▸ **WHAT YOU HAVE TO DO**
Among the entries that follow, find every line with the word "will" and copy it.

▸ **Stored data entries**
___

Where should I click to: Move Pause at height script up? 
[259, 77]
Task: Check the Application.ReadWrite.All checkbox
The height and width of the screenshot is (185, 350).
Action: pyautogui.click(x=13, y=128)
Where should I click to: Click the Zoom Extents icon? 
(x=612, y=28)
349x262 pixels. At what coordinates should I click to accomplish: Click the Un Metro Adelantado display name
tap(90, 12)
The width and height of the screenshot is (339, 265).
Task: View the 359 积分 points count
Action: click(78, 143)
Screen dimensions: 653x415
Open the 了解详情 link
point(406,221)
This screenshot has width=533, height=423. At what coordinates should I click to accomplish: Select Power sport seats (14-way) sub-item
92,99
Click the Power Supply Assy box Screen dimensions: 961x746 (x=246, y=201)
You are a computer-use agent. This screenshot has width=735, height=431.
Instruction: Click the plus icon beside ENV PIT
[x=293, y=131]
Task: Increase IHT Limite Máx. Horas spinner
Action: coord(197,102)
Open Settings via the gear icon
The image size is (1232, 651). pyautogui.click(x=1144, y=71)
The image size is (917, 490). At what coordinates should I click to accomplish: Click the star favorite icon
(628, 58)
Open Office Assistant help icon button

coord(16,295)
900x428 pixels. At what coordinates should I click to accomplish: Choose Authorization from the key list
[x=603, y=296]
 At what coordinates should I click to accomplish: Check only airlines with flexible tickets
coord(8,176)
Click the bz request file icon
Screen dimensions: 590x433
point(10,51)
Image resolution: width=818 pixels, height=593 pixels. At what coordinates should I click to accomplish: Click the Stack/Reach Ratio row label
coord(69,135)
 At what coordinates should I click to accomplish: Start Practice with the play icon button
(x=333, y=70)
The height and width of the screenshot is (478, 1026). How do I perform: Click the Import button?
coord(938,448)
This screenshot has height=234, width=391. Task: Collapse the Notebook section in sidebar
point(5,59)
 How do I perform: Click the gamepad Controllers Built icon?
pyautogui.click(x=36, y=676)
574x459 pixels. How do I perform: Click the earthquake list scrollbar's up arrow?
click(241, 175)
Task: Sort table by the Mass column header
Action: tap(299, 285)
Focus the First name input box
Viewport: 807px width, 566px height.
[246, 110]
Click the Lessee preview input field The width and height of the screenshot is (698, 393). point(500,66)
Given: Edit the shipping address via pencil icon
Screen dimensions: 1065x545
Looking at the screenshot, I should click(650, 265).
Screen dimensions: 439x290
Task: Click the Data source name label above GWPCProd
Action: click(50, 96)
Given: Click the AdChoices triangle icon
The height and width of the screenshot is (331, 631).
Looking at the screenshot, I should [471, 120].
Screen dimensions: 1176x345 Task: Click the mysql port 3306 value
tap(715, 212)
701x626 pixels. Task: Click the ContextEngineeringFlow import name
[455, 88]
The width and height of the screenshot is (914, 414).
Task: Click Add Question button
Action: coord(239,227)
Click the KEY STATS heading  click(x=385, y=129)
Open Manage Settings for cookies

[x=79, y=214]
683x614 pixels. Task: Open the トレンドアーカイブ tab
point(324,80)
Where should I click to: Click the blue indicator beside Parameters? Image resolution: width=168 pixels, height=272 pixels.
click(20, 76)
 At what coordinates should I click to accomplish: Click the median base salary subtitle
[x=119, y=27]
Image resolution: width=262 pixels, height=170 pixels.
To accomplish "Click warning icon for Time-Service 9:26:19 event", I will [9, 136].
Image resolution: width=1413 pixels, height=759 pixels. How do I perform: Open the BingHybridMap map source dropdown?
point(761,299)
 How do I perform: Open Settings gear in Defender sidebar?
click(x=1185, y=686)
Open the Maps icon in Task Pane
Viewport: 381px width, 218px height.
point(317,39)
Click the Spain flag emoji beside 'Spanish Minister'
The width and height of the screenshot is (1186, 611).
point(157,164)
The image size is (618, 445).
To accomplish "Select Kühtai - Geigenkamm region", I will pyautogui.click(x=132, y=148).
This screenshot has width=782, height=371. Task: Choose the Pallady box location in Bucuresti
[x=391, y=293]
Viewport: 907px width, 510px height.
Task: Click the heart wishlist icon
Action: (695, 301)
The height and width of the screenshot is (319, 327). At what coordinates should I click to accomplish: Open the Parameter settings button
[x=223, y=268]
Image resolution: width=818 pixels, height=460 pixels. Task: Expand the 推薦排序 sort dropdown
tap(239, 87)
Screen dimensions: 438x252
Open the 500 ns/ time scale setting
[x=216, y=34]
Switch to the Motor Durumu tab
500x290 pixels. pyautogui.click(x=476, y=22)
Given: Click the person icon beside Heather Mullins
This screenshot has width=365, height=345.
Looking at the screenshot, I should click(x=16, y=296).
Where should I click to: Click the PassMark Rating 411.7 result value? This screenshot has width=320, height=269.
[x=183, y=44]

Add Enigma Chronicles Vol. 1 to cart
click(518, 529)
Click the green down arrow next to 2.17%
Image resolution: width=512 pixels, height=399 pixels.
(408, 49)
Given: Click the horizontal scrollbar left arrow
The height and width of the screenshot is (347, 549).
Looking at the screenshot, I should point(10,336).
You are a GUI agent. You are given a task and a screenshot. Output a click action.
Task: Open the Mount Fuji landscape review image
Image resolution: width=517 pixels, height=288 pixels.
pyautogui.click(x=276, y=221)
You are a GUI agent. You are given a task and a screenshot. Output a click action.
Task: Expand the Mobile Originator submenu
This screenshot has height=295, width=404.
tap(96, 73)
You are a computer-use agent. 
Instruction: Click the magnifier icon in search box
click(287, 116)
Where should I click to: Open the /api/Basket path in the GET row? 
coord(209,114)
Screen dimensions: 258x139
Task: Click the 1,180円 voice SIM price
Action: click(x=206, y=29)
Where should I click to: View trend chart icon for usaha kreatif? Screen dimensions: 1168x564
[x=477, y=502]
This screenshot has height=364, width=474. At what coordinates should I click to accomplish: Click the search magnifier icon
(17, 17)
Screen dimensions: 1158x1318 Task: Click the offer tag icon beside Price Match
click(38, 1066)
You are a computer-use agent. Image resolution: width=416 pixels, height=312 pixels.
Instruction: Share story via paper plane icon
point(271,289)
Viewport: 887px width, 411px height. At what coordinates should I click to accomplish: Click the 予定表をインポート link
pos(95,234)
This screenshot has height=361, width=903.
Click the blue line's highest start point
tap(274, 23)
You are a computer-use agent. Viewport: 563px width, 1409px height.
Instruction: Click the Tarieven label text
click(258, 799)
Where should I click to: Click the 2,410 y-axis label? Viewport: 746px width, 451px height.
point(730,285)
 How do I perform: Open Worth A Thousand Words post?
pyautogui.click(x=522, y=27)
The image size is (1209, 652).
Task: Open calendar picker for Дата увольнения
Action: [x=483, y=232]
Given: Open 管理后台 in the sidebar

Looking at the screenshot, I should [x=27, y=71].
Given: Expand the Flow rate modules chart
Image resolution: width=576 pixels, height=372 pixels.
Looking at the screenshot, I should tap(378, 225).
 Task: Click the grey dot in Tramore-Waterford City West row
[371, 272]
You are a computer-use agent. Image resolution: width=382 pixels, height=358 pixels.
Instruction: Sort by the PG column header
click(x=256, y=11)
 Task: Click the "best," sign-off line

___

▸ **REPLY TO THE EXERCISE**
To accomplish "Click warning icon for Time-Service 9:26:19 event", I will [9, 136].
To accomplish "Select Kühtai - Geigenkamm region", I will pyautogui.click(x=132, y=148).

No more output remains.